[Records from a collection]
========================================
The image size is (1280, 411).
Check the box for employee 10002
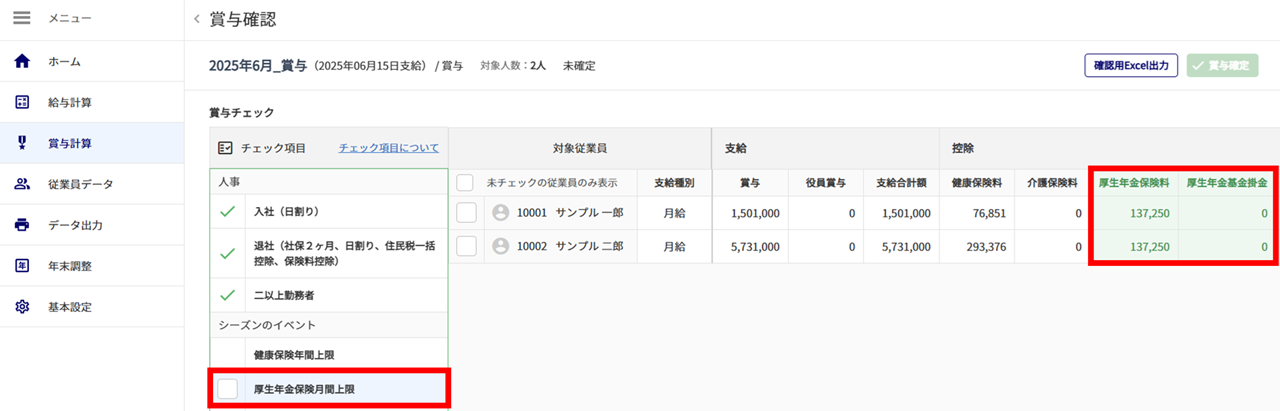coord(466,246)
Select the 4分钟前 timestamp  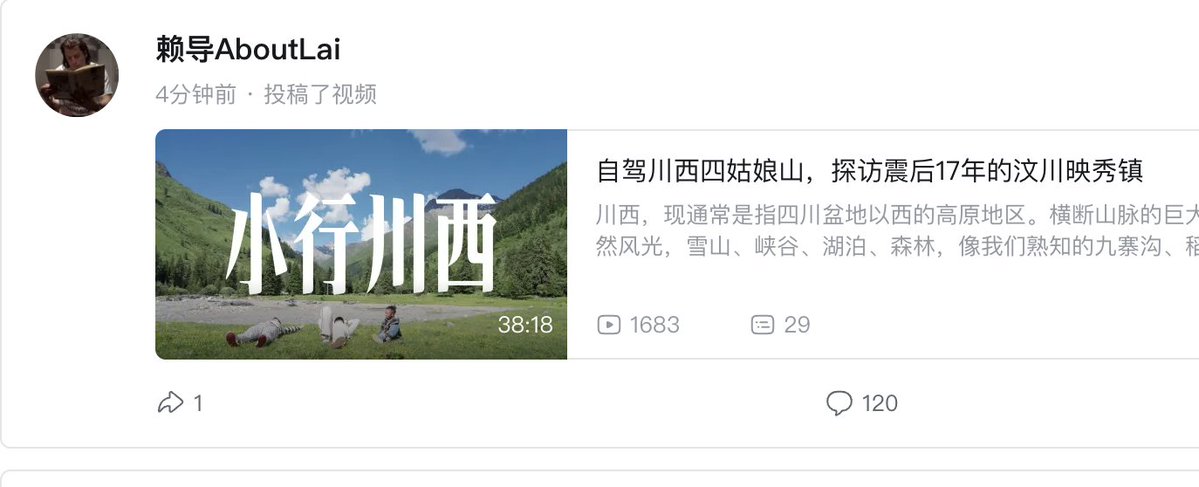pyautogui.click(x=196, y=95)
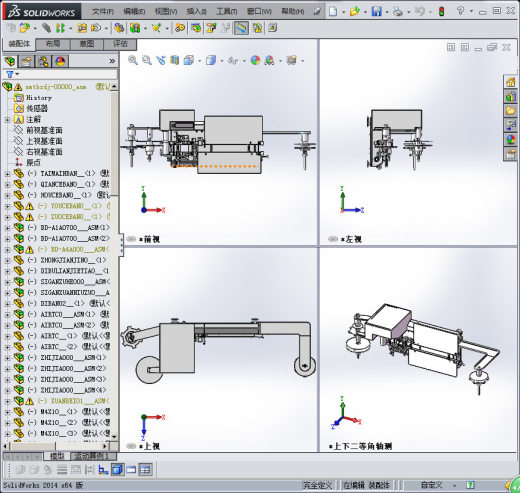Click the Rebuild traffic light icon
This screenshot has height=493, width=520.
tap(441, 11)
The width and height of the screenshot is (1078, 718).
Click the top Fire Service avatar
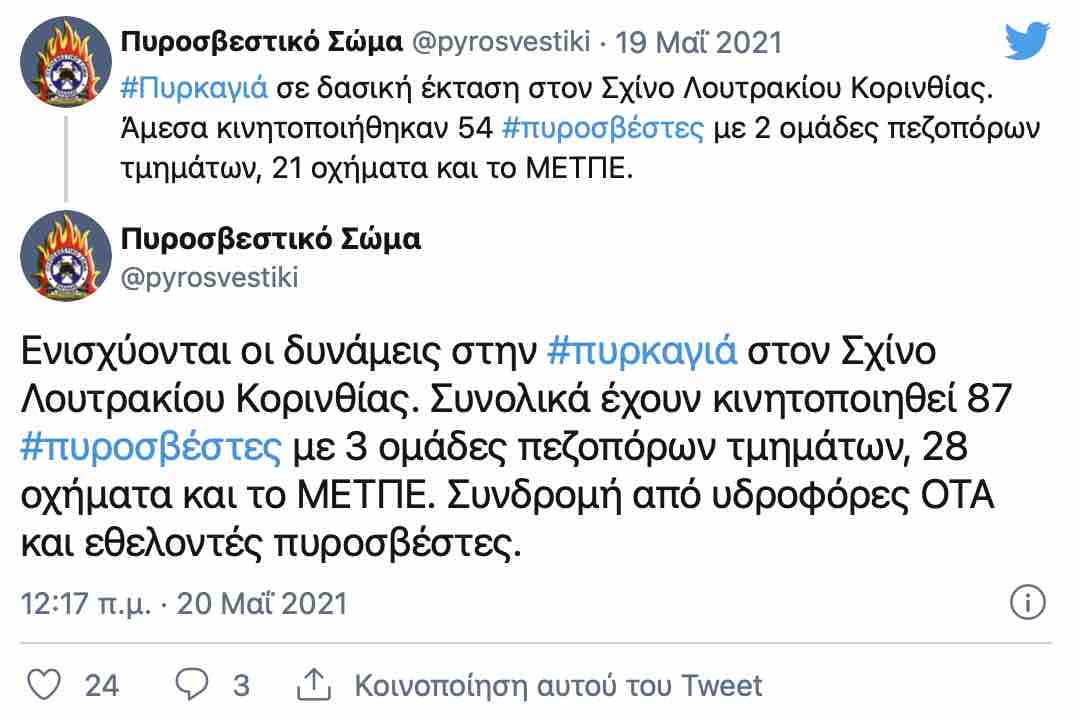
========================================
◆ **TASK ITEM**:
Print, exactly and only, the lines running from the line with "The width and" through the last line of the data, including both. Skip any picture.

◆ **WRITTEN SOLUTION**:
The width and height of the screenshot is (1078, 718).
Click the top Fire Service avatar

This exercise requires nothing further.